Der Streit um Wasserrohre in Oensingen geht in eine weitere Runde. Eigentlich hätte der Gemeinderat am Montag über den Fall beraten wollen. Nun muss er sich gedulden. Die Geschäftsprüfungskommission untersucht den Fall und die Submissionsregelung der Gemeinde. Die Strassensanierung verzögert sich.

Wasserrohr

Bildlegende: Die Lieferung von Wasserrohren gibt in Oensingen weiterhin zu reden. Nun untersucht die GPK den Fall. Keystone

Die Auftragsvergabe für die Lieferung von Wasserrohren für eine Strassensanierung löste den Streit Mitte September aus. Der Gemeinderat Oensingen erteilte einem Deutschen Wasserohr-Hersteller den Auftrag. Das passte der ortsansässigen Firma von Roll nicht. Diese produziert unter anderem genau solche Wasserrohre.

Der Verwaltungsratspräsident der von Roll sprach von Schikane, der Gemeinderat Oensingen hingegen sprach von haltlosen Vorwürfen. Die ausserordentliche Gemeindeversammlung jedenfalls lehnte den Kredit für die Strassensanierung dann ab. Unglücklicherweise hatten die Arbeiten aber schon begonnen.

Geduld ist gefragt

Nun muss sich der Gemeinderat noch gedulden bis die Geschäftsprüfungskommission GPK ihren Bericht vorlegt. Diese untersucht den Fall nun. Die Ergebnisse sollten bis am 9. Dezember, dem Datum der Budgetgemeinde-Versammlung vorliegen, hofft Nino Tonsa, Präsident der GPK. Oensingen ist eine der wenigen Gemeinden ohne Parlament, die eine solche Kommission hat, bestätigt Tonsa auf Anfrage.

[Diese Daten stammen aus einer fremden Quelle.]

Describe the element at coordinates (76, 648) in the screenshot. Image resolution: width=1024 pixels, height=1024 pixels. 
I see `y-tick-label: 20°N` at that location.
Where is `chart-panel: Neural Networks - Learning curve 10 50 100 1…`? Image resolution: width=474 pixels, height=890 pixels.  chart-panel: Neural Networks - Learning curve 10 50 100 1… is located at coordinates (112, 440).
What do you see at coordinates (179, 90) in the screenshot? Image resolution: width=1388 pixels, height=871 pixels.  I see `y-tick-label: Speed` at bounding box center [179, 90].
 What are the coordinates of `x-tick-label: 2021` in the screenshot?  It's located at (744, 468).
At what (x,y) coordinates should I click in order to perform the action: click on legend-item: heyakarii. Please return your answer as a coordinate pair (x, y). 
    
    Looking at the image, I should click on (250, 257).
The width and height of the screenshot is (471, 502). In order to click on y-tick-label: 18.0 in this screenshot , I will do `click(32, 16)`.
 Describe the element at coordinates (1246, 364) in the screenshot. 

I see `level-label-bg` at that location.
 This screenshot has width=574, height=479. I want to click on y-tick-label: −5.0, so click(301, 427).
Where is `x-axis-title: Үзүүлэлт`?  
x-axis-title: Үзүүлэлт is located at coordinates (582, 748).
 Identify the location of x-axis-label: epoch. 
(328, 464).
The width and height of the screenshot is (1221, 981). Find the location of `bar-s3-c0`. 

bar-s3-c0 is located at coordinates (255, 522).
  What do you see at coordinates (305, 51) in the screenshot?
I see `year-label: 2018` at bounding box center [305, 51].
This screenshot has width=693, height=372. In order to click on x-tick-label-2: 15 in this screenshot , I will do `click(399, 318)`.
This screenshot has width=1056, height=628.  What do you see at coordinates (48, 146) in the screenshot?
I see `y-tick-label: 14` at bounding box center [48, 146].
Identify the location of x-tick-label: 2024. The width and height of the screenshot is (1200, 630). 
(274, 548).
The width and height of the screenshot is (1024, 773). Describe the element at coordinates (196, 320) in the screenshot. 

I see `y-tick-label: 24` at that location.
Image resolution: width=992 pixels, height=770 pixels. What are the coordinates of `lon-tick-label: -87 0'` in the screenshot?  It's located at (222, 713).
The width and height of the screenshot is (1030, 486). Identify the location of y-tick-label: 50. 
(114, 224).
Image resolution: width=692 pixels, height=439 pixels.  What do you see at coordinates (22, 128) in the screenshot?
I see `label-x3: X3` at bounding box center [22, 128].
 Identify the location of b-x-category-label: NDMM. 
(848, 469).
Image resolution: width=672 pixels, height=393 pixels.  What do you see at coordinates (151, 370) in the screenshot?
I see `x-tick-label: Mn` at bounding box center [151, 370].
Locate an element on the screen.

Die Fortsetzung der Bauarbeiten für die Strassensanierung lässt also weiterhin auf sich warten. Das bestätigt auch Pascal Estermann, Stabschef des Oensinger Gemeinderates. Der Terminplan sei sportlich, allenfalls habe man erst im März einen gültigen Kredit für die Strassensanierung, rechnet Estermann.